Oh, Moses, I know you love to lecture me and call me “Barkley Junior,” but on this one I completely agree with you. I just did not spell it out because I thought it was just plain obvious, But apparently you do not think it is so obvious and I also understand that you like to think I am so s—-e that I did not understand that, giving you this wonderful opportunity to try to make yourself look all brilliant progressive, yet another opportunity to indulge in your ongoing hatred and sadism. Duh.
If you just/only understood how much I try to avoid some kind of friction with you. I try REALLY hard.

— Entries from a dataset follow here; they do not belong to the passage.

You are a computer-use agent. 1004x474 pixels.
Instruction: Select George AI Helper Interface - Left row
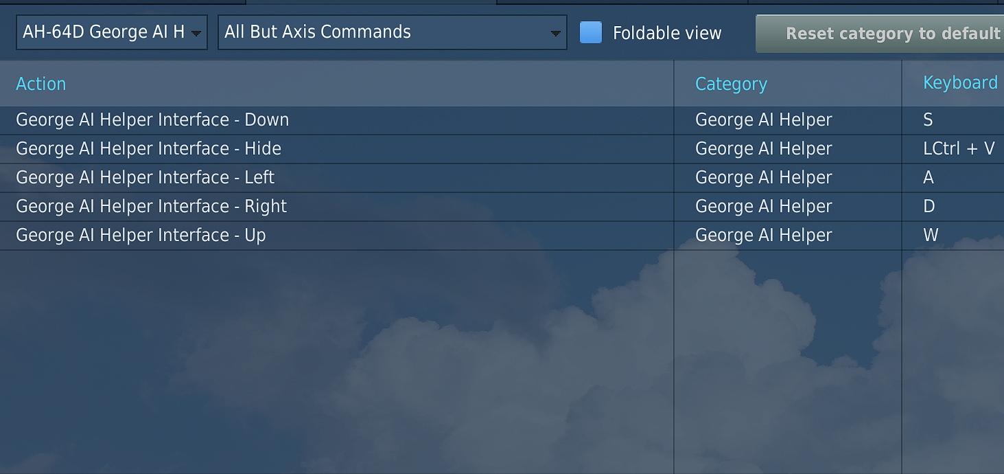point(502,178)
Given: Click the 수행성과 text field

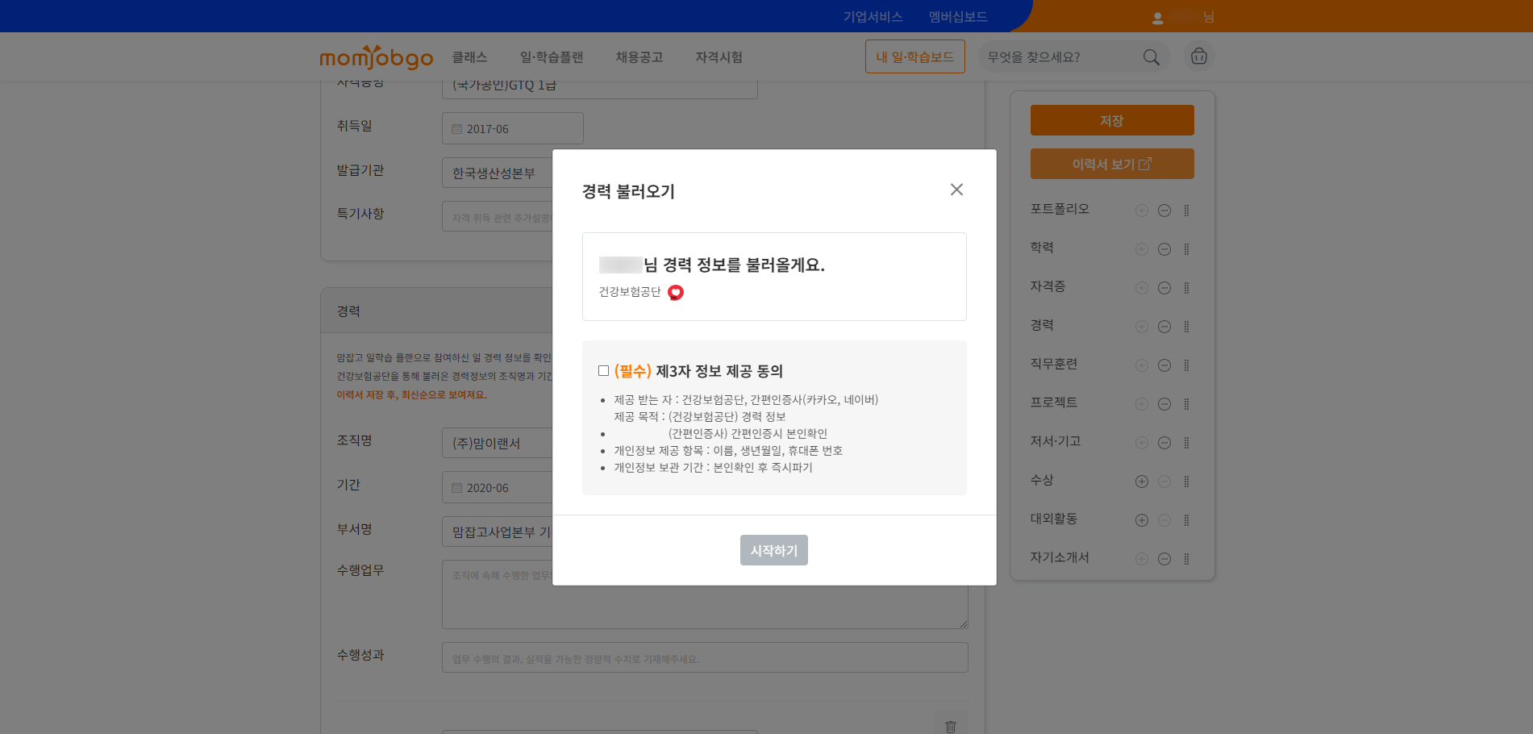Looking at the screenshot, I should (x=704, y=658).

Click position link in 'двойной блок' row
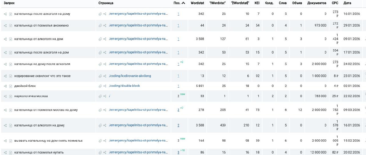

You’re just only the most arrogant type of person, really, that I do hate, Just don’t tell me that if some segment of America’s society “is in essence” gettng FREE loans of money “it means nothing” because only your idiot grandchildren will “buy” that one.
Well, Moses, I did not say what you say I did. Why is it that you lie like Trump, and I mean a lot, especially when it is about me?
I was simply supporting your statement. I was noting a mechanism how the Fed was doing so by goosing the housing market by buying a lot of MBSs as an important part of QE (which portion of it has changed over time, but remains important). It really was a simple support and did not include the claim you claim I made.
No, Moses, you are constantly looking for stupid things to accuse me of and get your rocks off. It is sick, and it is increasingly ridiculous, and everybody can see it. You really are a worthless effed-up jerk.
I saw a B-52 today mid-afternoon. I’d say what fast food place I was at, but I don’t know if they like to keep the flight exercises under wraps. You can usually tell because they leave 4 streams of black smoke off of the wings, and most modern planes don’t have that black smoke. I think most of them are stationed in the Dakotas somewhere. Something kind of magical about them. Maybe there’s something kind of nostalgic or sentimental about them?? If you can be nostalgic about something that kills large numbers of humans. I mean I guess I can’t help but admire a machine that still has utility after multiple generations. It’s just something else. They sure are still loud as hell when flying semi-low~~but not in an annoying way, at least not annoying to my ears.